Split-brain
Split-brain occurs when all heartbeat links between the source and target hosts are cut and each side mistakenly thinks the other side is down. To minimize the effects of split-brain, it is best if the cluster heartbeat links pass through similar physical infrastructure as the replication links so that if one breaks, so does the other.
In a replicated data cluster, VCS attempts to start the application assuming a total disaster because the P-VOL hosts and array are unreachable. Once the heartbeats are restored, VCS stops the applications on one side and restarts the VCS engine (HAD) there to eliminate concurrency violation of the same group being online at two places simultaneously. Administrators must resynchronize the volumes manually using the pairresync commands.

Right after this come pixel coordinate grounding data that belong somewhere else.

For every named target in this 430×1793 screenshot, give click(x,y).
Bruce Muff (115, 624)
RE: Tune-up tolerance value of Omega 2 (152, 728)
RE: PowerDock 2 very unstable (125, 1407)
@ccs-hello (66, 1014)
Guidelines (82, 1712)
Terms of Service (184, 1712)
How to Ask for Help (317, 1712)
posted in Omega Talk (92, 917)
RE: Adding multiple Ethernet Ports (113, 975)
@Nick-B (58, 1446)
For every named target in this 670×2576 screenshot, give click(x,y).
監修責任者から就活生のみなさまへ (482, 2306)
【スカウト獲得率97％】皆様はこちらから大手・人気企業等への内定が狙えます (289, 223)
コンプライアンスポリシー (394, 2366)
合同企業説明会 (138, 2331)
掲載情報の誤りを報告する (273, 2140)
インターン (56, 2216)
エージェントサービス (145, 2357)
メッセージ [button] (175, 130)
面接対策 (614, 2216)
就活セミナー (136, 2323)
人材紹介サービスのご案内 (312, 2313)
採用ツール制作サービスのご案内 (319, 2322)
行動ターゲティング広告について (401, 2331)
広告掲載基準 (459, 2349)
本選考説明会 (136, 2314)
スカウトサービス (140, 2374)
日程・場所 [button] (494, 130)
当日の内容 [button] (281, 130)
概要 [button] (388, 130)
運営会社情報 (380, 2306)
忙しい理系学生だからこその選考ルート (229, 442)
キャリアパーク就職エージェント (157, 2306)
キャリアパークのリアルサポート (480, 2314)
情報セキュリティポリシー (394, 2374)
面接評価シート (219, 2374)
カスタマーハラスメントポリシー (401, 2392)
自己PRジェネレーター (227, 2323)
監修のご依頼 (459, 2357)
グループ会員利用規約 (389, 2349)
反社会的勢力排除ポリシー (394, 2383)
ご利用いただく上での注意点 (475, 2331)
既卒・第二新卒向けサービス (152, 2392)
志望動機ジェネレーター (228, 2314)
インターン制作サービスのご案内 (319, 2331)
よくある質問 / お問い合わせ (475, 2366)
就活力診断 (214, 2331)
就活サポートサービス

In global cluster environments, administrators can confirm the failure before failing over the service groups. You can check with the site administrator to identify the cause of the failure. If you do mistakenly fail over, the situation is similar to the replicated data cluster case; however, when the heartbeat is restored, VCS does not stop HAD at either site. VCS forces you to choose which group to take offline. Again, resynchronization must be performed manually. If it is physically impossible to place the heartbeats alongside the replication links, there is a possibility that the cluster heartbeats are disabled, but the replication link is not. A failover transitions the original P-VOLs to S-VOLs and vice-versa. In this case, the original running application faults because its underlying volumes become write-disabled. This causes the service group to fault and VCS tries to fail it over to another host, causing the same consequence in the reverse direction. This phenomenon, sometimes called ping-pong, continues until the group comes online on the final node. This situation can be avoided by setting up your infrastructure such that loss of heartbeat links also mean the loss of replication links.
|